(Corrects paragraph 1 to say a weaker dollar made metals less
expensive, not more expensive)
May 4 (Reuters) - Copper prices rose on Thursday, as a
weaker dollar made greenback-priced metals less expensive to
holders of other currencies, but a weaker-than-expected demand
recovery in top consumer China prevented a stronger rally.
Three-month copper on the London Metal Exchange advanced 1.2% to $8,568 a tonne by 0738 GMT, while the
most-traded June copper contract on the Shanghai Futures
Exchange closed almost flat at 66,920 yuan ($9,678.91)
a tonne.
The dollar slipped against most major currencies after the
U.S. Federal Reserve opened the door to a pause in its
aggressive tightening cycle.
However, metals prices were still under pressure due to
weaker-than-expected demand in top consumer China.

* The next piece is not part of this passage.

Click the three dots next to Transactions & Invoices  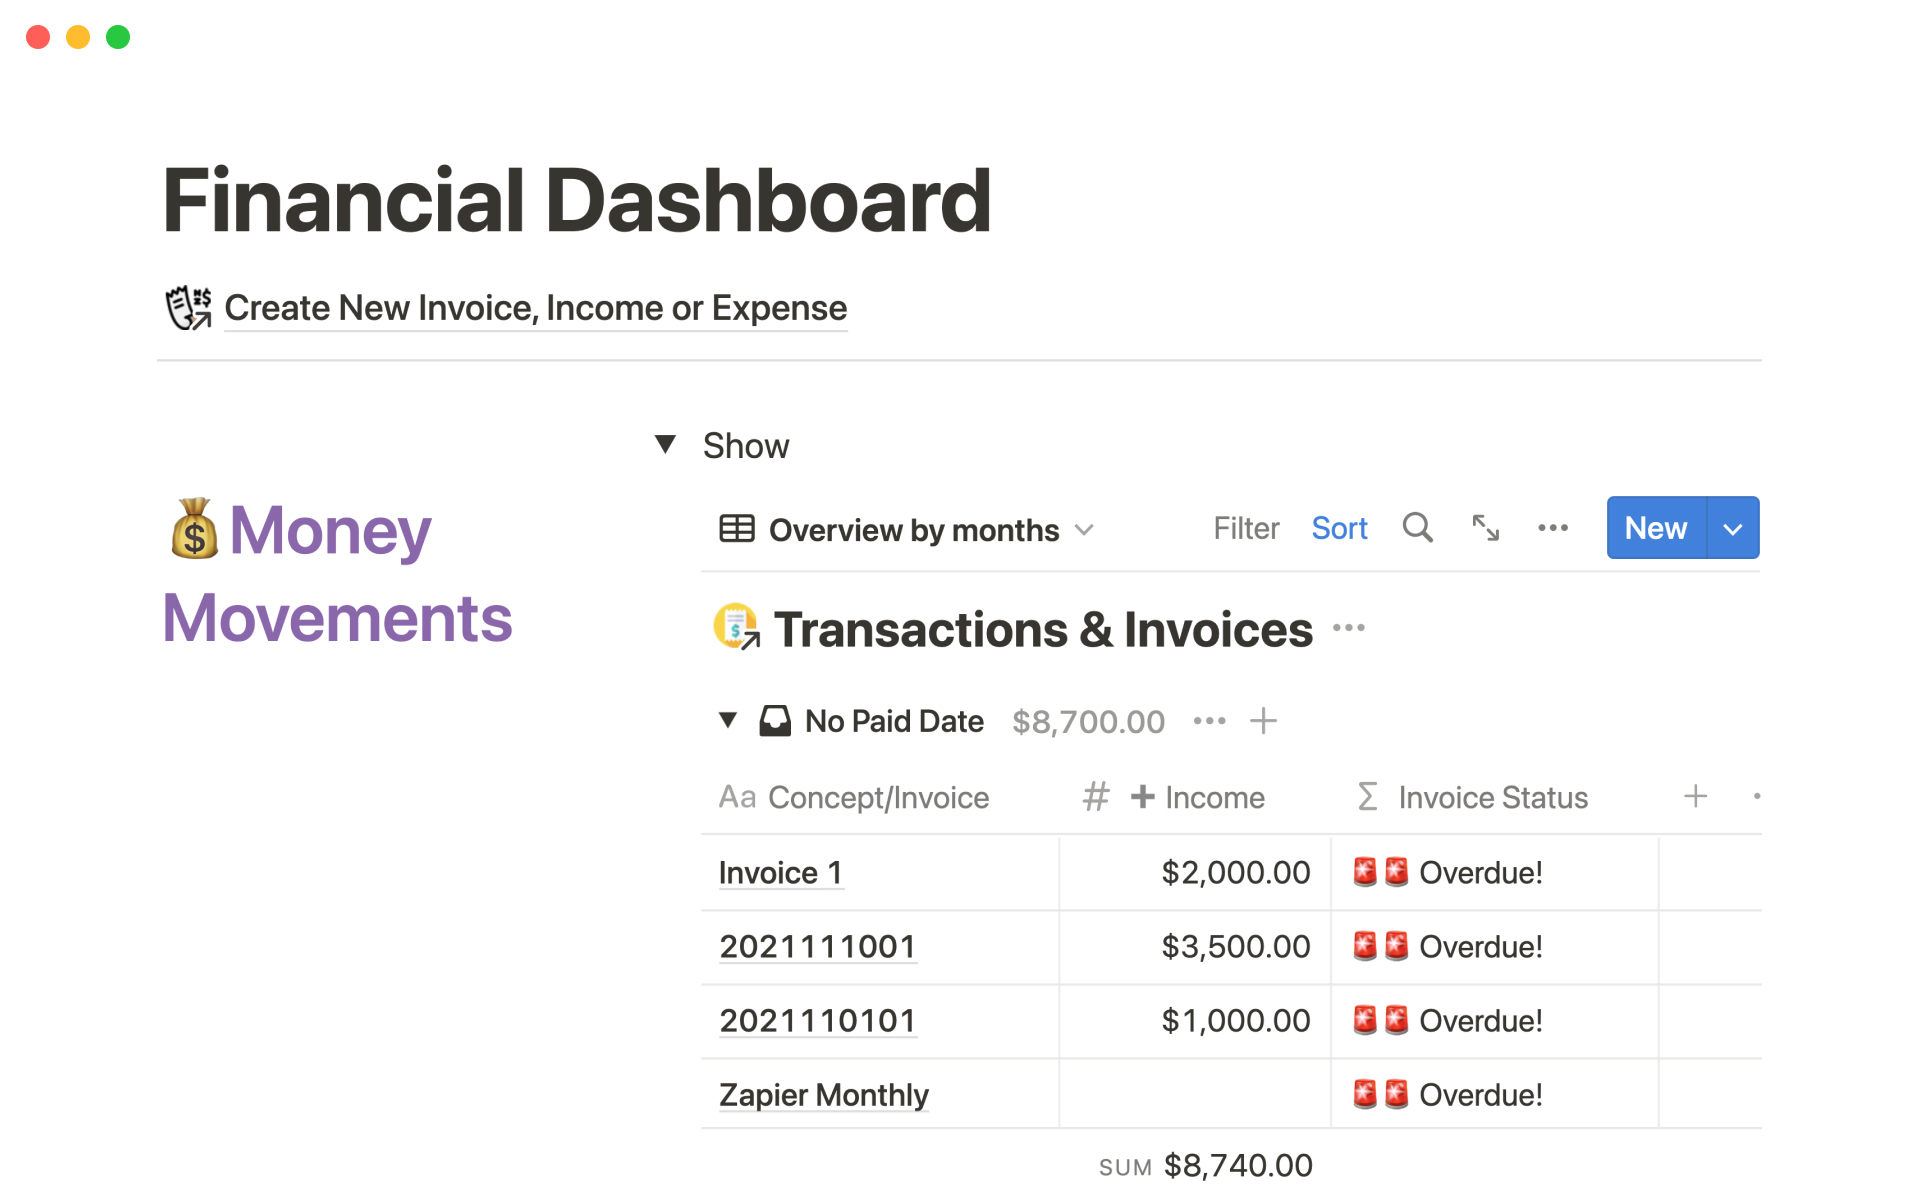tap(1348, 628)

China's factory activity unexpectedly contracted in April as
orders fell and poor domestic demand dragged on the sprawling
manufacturing sector, which uses a vast amount of metals.
"The market has become increasingly frustrated with the slow
rebound in economic activity in China. This has seen investors
reduce their net bullish positions on LME copper to a six-week
low," said ANZ analysts in a note.
Citi analysts said they were bearish on copper and
downgraded the 0-3-month price forecast to $8,000 a tonne, from
$8,500 a tonne previously.
"Weak global demand and high finished goods inventories,
together with improving copper supply (scrap sector
de-bottlenecking, mine supply debottlenecking, strong China
refined supply), mean that a copper stock out is extremely
unlikely in 2023 in our view," they said in a note.

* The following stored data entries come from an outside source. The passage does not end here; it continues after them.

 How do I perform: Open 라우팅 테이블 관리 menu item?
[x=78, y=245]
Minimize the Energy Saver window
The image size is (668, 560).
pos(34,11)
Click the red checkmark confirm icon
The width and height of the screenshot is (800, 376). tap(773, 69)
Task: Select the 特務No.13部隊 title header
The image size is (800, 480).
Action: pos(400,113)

LME aluminium was almost unchanged at $2,322 a
tonne, nickel increased 0.6% to $24,895 a tonne, lead was up 0.4% at $2,138.50 a tonne while while zinc fell 0.1% to $2,627.50 a tonne and tin declined
2.8% to $26,020 a tonne.
SHFE nickel jumped 2.9% to 187,280 yuan a tonne,
tin leaped 0.8% to 211,000 yuan a tonne, lead was up 0.8% at 15,370 yuan a tonne while zinc fell 0.5%
to 21,100 yuan a tonne and aluminium dipped 0.1% to
18,415 yuan a tonne.
Nickel inventories in SHFE warehouses fell to a
record low of 1,426 tonnes on Friday, supporting prices.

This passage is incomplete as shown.